Designing a digital garment seemed like an intriguing challenge for such a hands-on designer. “It’s not something that plays to my strengths. I don’t use any computer-aided design tools at all, it’s not part of my practice,” she says. “I was quite excited to see how I could work with Augmented Atelier as a process and what I could do with it.”

The experience opened Phoebe’s eyes to the new direction technology might take fashion in the future. “To be able to pull an augmented design out of the computer and have it within human scale for designers is really incredible. It allows us to understand how we can develop ideas or push the fabric representation or fit into a new dimension,” she says. She also sees promise in how it can function as source of collaboration.
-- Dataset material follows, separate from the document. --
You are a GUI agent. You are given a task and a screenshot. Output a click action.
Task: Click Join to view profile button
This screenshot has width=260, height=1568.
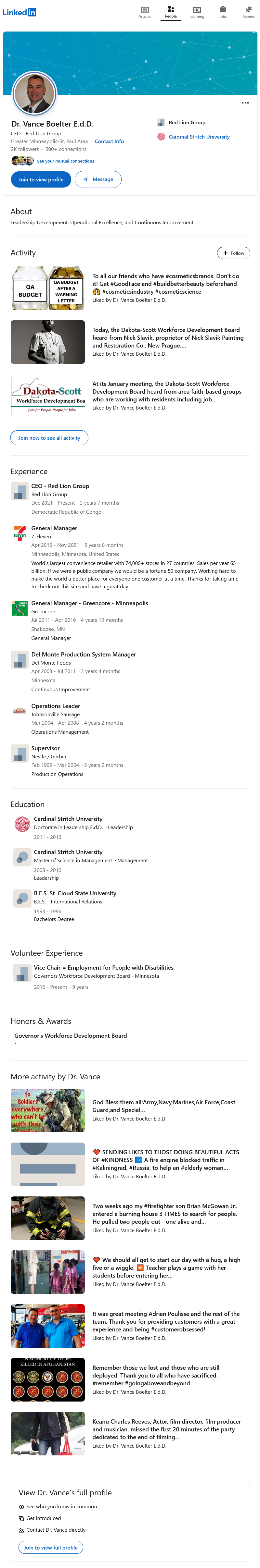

“Often when I’m designing, I’m trying to portray something in my imagination to other members of the team, and this technology could make some aspects of that process of interaction easier.”

- Phoebe English

This animation shows a digital garment coming to life on a mannequin as it spins: staring with a digital grid draping the figure, which becomes a solid grey garment, which becomes a gauzy black garment with multiple layers. We then see 2 women holding up tablets to look at a physical mannequin. On their tablets, we see the same black garment on the mannequin.
Two images next to each other: on the left, a physical mannequin draped in a white digital garment that is layered and of various opacities. On the right, a woman holds up a tablet we see the same mannequin and garment on the tablet.
Two images next to each other: on the left, a physical mannequin draped in a black digital garment that is layered and of various opacities. On the right, on a tablet we see the same mannequin and garment.

“When you're working on a mannequin, you have the limitation of the size of the mannequin. But when you're working with technology like this, you can easily swap between different sizes, shapes, and heights of bodies which is really useful in terms of making design more accessible.”

- Phoebe English

An animation explains how the digital garments work: Azure spatial anchors allow for 360 degree views, real-time interactions, and multi-user collaborations on a garment.

Augmented Atelier was a step towards the more considered approach to design that Phoebe hopes to see more of in the future. “At the moment, designers in general have very little regard for where a fabric comes from and where the final garment ends up. I hope the future of fashion takes into consideration the beginning, middle, and end of the design to a greater degree as part of our general practice —and begin to loop these things up into a more circular and less environmentally damaging industry.”

Two graphite sketches of a garment, side by side. These feature intricate draping and many layers.
A digital blue grid, representing the final garment, is draped over a physical mannequin. The dress is asymmetrical and layered with long sleeves.
We look over the shoulders of a white man and a white woman who are holding tablets facing a mannequin. On the man’s tablet, we see a layered black gauzy dress on the mannequin. On the woman’s tablet, we see a different garment, still layered and gauzy, but black and short.